Por su parte, SAP también registró una significativa caída tras sus cifras. Esta combinación generó un efecto contagio inmediato: los fondos cotizados (ETFs) del sector y la mayoría de los valores de software, incluido Salesforce, fueron vendidos de manera indiscriminada. En estas fases de aversión al riesgo, el mercado suele operar con un pincel grueso, penalizando a todo el grupo sin distinguir las circunstancias individuales de cada compañía.
Próximo hito: las cifras trimestrales como punto de inflexión
Tras esta corrección, la acción de Salesforce cerró la sesión del jueves en 214,08 dólares. La atención se centra ahora en si los próximos resultados financieros podrán devolver la confianza o si, por el contrario, el mercado mantendrá una valoración más cautelosa sobre el sector a medio plazo.

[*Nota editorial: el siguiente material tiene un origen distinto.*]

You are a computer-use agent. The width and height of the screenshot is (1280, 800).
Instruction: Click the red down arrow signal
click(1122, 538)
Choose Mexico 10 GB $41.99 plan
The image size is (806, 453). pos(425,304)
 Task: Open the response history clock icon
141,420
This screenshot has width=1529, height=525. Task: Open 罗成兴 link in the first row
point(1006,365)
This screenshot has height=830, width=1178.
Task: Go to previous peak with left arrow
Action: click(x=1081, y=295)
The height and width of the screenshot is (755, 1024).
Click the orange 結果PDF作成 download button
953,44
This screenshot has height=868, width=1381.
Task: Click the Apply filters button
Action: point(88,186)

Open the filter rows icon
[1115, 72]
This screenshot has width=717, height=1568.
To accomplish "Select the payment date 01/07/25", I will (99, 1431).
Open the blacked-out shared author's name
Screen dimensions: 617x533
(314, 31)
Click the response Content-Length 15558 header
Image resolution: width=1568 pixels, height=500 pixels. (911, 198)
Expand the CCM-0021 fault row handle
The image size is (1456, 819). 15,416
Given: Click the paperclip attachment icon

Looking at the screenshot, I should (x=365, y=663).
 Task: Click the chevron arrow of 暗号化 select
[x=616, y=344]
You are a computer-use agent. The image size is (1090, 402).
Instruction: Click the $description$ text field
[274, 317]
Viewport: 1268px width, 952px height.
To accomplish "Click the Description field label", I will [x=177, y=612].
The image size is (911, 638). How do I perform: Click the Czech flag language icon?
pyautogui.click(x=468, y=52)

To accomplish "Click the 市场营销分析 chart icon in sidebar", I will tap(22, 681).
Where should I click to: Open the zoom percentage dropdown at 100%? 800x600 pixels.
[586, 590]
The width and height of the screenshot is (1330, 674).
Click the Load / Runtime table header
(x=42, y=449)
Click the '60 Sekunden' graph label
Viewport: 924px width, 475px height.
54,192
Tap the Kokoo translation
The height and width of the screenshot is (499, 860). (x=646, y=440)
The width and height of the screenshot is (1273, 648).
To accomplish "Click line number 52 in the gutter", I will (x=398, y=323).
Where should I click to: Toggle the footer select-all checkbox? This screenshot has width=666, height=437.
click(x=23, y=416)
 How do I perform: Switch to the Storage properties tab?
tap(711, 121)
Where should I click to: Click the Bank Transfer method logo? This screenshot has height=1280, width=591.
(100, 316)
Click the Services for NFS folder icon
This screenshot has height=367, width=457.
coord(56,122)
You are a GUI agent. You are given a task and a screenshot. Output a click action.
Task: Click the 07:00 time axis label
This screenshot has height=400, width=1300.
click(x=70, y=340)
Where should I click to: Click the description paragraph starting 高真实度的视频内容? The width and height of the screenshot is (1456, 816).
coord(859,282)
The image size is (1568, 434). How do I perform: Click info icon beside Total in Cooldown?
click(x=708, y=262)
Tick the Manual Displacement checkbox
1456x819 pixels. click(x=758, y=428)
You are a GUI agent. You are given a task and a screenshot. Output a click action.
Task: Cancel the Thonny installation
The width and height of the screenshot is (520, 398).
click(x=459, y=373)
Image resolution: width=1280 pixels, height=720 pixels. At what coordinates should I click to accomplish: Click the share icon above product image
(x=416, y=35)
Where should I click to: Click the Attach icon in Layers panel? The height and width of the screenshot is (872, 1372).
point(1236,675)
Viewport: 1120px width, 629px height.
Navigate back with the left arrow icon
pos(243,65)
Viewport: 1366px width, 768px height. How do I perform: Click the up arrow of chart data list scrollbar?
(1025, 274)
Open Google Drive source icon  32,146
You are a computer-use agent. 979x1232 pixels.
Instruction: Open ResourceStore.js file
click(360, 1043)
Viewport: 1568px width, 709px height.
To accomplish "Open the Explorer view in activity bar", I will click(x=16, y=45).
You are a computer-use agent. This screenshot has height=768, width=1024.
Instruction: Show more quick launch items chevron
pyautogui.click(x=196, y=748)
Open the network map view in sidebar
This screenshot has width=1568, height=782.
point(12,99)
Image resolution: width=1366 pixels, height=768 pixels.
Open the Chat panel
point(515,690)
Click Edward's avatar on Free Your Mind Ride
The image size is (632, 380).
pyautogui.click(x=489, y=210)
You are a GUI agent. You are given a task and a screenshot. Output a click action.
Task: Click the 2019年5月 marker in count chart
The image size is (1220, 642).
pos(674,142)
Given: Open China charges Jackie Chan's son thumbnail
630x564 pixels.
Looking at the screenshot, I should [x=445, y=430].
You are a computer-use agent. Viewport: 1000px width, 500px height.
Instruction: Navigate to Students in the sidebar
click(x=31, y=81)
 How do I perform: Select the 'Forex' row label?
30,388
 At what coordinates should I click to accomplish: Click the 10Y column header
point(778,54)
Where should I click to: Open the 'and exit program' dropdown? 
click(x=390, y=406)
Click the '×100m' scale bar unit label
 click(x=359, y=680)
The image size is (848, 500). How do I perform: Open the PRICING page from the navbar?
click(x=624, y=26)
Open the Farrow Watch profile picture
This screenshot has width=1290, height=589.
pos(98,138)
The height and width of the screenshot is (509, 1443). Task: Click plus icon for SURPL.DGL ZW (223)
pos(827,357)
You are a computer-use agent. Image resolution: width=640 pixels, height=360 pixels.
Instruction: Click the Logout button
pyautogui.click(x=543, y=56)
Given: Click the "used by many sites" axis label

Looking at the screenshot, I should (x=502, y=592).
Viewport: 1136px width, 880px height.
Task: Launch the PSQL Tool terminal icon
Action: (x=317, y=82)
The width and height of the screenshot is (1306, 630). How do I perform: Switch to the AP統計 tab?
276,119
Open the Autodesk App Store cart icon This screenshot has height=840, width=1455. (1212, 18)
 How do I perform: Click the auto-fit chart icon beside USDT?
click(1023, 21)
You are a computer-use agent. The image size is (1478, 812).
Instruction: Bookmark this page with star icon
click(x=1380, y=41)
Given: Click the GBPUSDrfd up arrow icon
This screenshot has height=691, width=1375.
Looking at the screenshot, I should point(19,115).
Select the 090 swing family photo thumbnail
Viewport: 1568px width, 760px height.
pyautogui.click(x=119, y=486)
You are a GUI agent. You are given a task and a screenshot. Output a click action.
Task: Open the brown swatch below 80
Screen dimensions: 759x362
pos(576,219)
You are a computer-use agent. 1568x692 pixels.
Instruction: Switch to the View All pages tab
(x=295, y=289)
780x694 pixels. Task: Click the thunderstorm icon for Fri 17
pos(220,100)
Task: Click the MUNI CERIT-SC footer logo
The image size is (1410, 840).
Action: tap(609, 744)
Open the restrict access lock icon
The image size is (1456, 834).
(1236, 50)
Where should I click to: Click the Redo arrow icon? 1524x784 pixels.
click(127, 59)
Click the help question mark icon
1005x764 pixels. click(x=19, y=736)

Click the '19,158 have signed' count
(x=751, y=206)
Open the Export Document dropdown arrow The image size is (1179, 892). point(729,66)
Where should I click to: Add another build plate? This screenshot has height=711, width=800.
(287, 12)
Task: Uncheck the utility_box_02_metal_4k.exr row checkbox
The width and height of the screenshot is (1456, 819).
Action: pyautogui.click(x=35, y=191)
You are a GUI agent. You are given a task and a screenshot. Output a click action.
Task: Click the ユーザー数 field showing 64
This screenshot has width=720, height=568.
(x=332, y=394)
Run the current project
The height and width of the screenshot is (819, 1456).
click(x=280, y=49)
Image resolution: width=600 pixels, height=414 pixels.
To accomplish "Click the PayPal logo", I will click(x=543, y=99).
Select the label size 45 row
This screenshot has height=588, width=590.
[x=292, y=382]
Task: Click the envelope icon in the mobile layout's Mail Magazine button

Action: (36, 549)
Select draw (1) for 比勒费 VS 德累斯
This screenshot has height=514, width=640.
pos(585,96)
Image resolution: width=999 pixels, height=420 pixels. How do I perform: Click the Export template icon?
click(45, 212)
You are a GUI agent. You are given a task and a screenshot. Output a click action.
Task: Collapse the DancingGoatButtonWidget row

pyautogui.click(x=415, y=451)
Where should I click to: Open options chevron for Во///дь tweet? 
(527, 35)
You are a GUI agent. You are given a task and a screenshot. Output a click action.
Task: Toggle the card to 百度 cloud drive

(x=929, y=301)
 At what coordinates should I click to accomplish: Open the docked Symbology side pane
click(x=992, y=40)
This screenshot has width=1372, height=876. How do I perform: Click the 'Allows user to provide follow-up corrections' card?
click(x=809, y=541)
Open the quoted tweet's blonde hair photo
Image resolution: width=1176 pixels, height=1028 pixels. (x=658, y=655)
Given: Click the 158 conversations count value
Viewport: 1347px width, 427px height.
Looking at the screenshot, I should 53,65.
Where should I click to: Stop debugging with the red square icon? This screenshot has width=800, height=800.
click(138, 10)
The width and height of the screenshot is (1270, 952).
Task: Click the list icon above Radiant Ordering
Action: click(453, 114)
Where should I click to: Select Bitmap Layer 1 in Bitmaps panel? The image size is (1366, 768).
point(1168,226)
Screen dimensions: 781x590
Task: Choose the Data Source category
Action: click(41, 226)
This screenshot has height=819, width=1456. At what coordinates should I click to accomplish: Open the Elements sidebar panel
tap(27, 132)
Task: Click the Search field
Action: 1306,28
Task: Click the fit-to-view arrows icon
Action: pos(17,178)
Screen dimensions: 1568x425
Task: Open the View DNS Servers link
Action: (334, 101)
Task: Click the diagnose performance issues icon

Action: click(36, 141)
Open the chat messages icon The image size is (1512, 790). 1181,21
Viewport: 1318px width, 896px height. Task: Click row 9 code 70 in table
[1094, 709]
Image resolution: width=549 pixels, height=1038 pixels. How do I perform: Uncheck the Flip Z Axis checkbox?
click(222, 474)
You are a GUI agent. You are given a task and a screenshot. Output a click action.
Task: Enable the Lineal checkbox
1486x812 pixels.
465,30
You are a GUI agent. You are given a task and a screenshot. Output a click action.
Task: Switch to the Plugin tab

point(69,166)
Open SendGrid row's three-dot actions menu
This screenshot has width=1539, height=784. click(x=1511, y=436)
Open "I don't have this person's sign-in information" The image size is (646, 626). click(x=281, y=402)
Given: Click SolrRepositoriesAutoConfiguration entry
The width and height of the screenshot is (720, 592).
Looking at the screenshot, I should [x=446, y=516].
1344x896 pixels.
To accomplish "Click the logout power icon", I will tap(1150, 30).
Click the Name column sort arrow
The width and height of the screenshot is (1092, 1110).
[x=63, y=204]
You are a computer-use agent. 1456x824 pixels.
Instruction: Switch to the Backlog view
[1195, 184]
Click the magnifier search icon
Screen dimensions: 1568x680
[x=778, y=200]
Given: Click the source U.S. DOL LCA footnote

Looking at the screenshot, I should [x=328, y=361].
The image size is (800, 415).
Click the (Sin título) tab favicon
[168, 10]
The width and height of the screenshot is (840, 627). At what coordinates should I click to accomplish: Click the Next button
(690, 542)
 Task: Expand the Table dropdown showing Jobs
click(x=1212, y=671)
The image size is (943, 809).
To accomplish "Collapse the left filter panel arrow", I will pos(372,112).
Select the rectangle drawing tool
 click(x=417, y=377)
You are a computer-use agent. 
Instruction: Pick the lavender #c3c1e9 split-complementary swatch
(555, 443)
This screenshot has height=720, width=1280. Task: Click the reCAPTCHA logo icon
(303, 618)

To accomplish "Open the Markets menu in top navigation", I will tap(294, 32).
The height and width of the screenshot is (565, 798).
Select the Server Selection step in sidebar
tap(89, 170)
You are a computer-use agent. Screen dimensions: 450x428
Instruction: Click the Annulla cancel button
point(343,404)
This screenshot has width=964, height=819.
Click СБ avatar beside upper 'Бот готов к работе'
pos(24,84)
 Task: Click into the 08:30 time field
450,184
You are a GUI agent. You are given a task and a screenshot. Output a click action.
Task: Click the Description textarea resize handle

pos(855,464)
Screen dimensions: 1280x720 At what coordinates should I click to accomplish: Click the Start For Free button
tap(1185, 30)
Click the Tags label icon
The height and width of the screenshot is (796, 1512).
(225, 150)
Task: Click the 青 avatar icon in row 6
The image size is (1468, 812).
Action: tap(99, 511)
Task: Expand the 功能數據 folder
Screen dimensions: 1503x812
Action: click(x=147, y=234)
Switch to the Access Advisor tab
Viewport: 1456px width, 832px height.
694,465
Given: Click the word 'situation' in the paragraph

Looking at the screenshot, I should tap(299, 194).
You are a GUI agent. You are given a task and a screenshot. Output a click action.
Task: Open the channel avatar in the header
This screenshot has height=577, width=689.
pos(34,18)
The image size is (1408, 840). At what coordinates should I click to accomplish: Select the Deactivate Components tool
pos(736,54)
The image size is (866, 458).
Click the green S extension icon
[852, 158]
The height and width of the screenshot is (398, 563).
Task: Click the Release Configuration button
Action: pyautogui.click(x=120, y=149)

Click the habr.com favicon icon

La cita clave está marcada en el calendario: la publicación de los resultados del último trimestre está prevista para alrededor del 25 de febrero de 2026. En su anterior informe, correspondiente al tercer trimestre y hecho público el 3 de diciembre de 2025, Salesforce ya había sorprendido positivamente al reportar un beneficio por acción de 3,25 USD, muy por encima de los 2,58 USD que esperaba el consenso del mercado. Este antecedente sugiere que la ejecución operativa de la empresa ha sido recientemente más robusta de lo anticipado.